Cicloturismo, la valorizzazione del territorio viaggia su due ruote
Avranno luogo nei prossimi mesi al Museo dei Campionissimi iniziative volte alla promozione del ciclismo e dello sport, come le lezioni per Direttori Sportivi e il corso per Asa per garantire la sicurezza nelle gare ciclistiche
Avranno luogo nei prossimi mesi al Museo dei Campionissimi iniziative volte alla promozione del ciclismo e dello sport, come le lezioni per Direttori Sportivi e il corso per Asa per garantire la sicurezza nelle gare ciclistiche
NOVI LIGURE – La valorizzazione del territorio passa attraverso l’incentivazione del turismo. Novi da questo punto di vista ha fatto passi da gigante in tale senso. Il primo a credere nella vocazione turistica della città e del suo circondario, in tempi non sospetti, il sindaco Lorenzo Robbiano.
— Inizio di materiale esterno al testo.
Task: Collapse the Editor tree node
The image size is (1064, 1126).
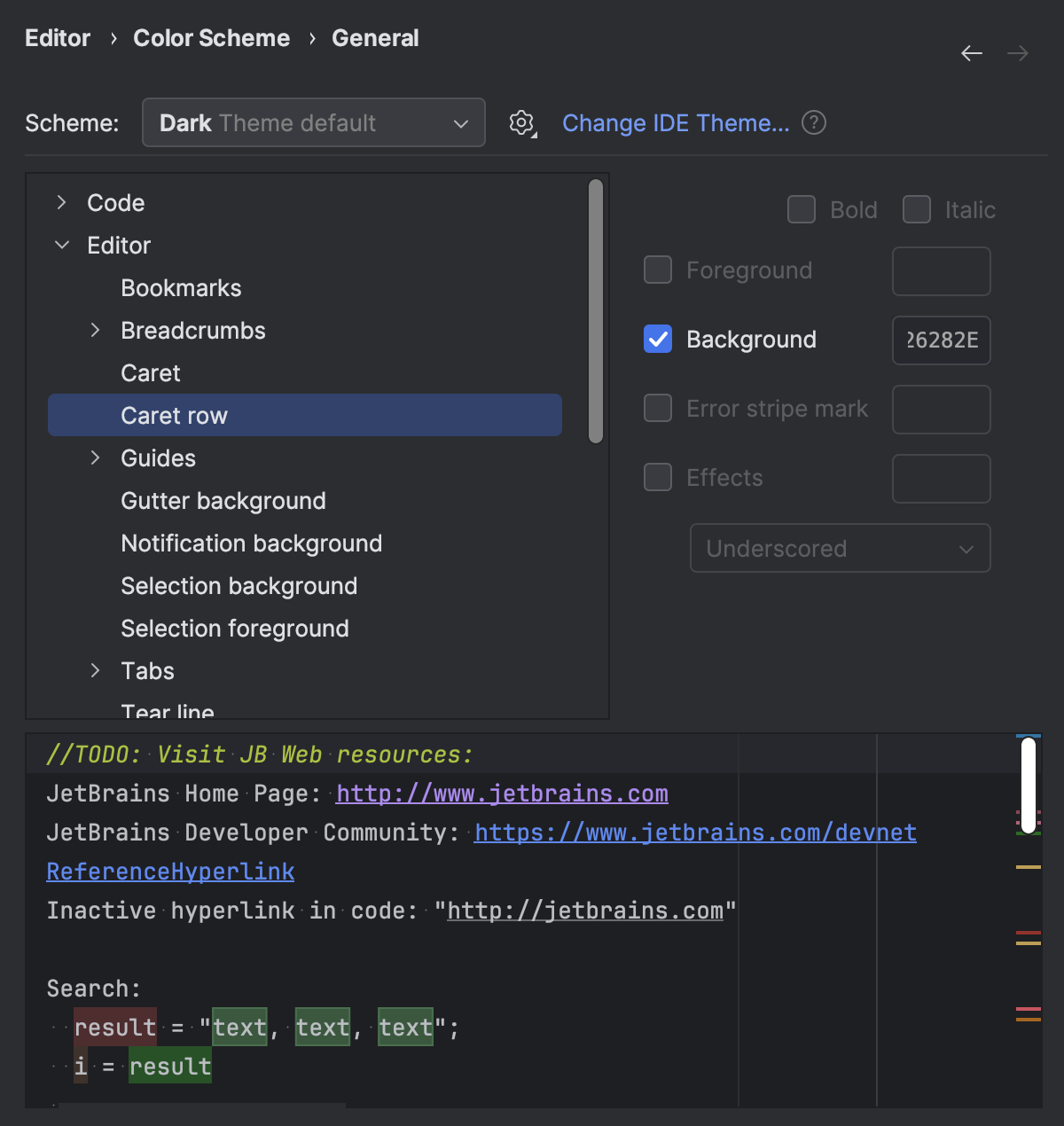Action: point(61,245)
Una della voci che oggi può portare nel novese gente è quella del ciclo turismo. E proprio nei prossimi mesi al Museo dei Campionissimi avranno luogo iniziative per la promozione del ciclismo e dello sport in generale, grazie all’utilizzo della sala multimediale adatta a corsi, convegni e seminari di aggiornamento.
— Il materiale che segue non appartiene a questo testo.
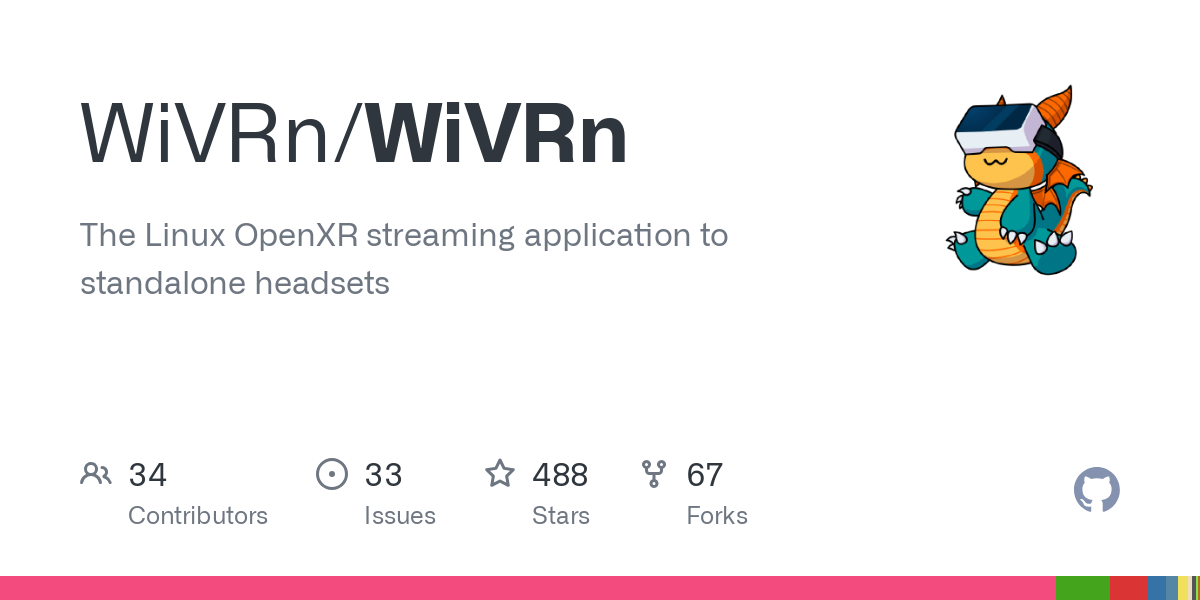Click the Issues circle icon
The image size is (1200, 600).
(332, 473)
Tra gli appuntamenti più prestigiosi, rientra il corso per Direttori Sportivi primo livello organizzato dal Comitato regionale della Federazione Ciclistica Italiana, con il supporto logistico del Comitato provinciale, che si svolgerà in cinque giornate tra la fine di febbraio e la metà di marzo. In tutto il Piemonte si terranno due corsi, uno a Torino e l’altro a Novi. Con questa iniziativa, il Museo novese e la Federazione rafforzano la volontà di collaborare per la promozione del ciclismo e dello sport. Nelle giornate di venerdì 7 e sabato 8 marzo, poi, è in programma il corso per Asa (addetti segnalazione aggiuntiva) per garantire la sicurezza delle gare ciclistiche su strada.
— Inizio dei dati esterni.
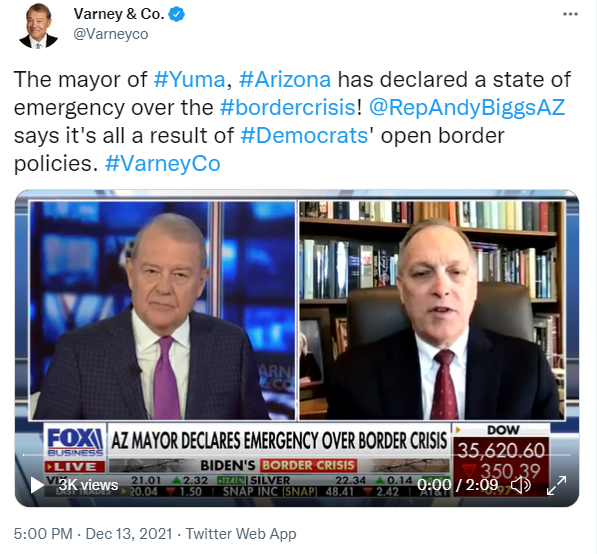Open the #bordercrisis hashtag
597x554 pixels.
click(287, 107)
“Stiamo lavorando anche con tour operator – dice Roberta Nobile, responsabile del settore a Palazzo Pallavicini – per promuovere soprattutto all’estero il nostro territorio che ha una campagna molto suggestiva e adatta a scampagnate in bici, oltre a ottimo vino e squisita cucina”. Novi ormai un paio di anni fa ha dato i natali alle prime guide cicloturistiche del territorio promuovendo un corso di formazione con annesso esame finale.
Insomma chi decide di venire nel basso Piemonte e di visitarlo sulle due ruote avrà anche a disposizione personale qualificato che illustrerà le bellezze locali e seguirà il turista nel suo soggiorno novese. Novi poi fa parte anche del circuito Piemonte ciclabile con l’itinerario denominato “Sulle strade dell’Airone” di 56 chilometri e con quello intitolato “Le dolci terre di Novi” di 36 chilometri. Non va dimenticato poi che da diversi anni è attiva la Scuola di ciclismo riservata ai più piccini le cui iscrizioni si apriranno fra un paio di mesi.